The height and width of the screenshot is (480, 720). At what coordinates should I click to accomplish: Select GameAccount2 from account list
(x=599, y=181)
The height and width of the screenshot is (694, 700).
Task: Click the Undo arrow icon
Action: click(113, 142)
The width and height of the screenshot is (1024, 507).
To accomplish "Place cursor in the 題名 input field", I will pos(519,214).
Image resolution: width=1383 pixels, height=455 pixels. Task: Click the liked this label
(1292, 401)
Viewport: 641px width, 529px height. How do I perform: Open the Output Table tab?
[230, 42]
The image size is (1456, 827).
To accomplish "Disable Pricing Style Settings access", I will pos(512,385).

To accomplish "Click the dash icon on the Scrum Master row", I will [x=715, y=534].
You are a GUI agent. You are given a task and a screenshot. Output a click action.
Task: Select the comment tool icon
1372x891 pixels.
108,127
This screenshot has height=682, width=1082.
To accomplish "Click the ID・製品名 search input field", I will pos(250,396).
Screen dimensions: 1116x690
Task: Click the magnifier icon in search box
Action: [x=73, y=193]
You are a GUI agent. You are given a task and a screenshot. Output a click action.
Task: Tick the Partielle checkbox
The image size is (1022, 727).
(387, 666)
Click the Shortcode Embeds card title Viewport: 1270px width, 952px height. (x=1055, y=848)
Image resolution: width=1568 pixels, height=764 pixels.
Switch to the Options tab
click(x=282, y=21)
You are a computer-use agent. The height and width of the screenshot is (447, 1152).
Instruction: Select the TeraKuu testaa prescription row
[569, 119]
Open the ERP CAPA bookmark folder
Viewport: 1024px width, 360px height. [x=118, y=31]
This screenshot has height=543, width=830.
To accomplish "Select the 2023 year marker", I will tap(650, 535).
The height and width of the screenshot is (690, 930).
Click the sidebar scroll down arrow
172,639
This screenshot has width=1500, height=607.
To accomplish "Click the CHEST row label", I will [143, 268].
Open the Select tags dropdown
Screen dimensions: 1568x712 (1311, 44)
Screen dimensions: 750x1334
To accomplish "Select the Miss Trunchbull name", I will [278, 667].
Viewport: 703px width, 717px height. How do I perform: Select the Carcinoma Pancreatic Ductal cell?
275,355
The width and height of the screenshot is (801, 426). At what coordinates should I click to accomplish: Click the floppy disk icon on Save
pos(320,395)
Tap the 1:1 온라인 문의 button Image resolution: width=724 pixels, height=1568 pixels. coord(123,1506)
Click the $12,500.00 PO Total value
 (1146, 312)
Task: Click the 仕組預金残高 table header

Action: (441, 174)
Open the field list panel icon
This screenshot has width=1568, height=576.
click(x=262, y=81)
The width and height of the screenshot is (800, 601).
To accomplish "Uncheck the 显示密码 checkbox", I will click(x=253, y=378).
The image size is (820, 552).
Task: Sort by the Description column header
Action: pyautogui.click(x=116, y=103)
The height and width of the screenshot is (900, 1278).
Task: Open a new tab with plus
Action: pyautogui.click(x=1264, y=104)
________________
> 题目描述: 将列表从第一行起、到含有“Action: [x=73, y=193]”的那一行为止的各行原样抄写出来，首尾两行都包括在内。

> 练习答案:
The height and width of the screenshot is (480, 720). At what coordinates should I click to accomplish: Select GameAccount2 from account list
(x=599, y=181)
The height and width of the screenshot is (694, 700).
Task: Click the Undo arrow icon
Action: click(113, 142)
The width and height of the screenshot is (1024, 507).
To accomplish "Place cursor in the 題名 input field", I will pos(519,214).
Image resolution: width=1383 pixels, height=455 pixels. Task: Click the liked this label
(1292, 401)
Viewport: 641px width, 529px height. How do I perform: Open the Output Table tab?
[230, 42]
The image size is (1456, 827).
To accomplish "Disable Pricing Style Settings access", I will pos(512,385).

To accomplish "Click the dash icon on the Scrum Master row", I will [x=715, y=534].
You are a GUI agent. You are given a task and a screenshot. Output a click action.
Task: Select the comment tool icon
1372x891 pixels.
108,127
This screenshot has height=682, width=1082.
To accomplish "Click the ID・製品名 search input field", I will pos(250,396).
Screen dimensions: 1116x690
Task: Click the magnifier icon in search box
Action: [x=73, y=193]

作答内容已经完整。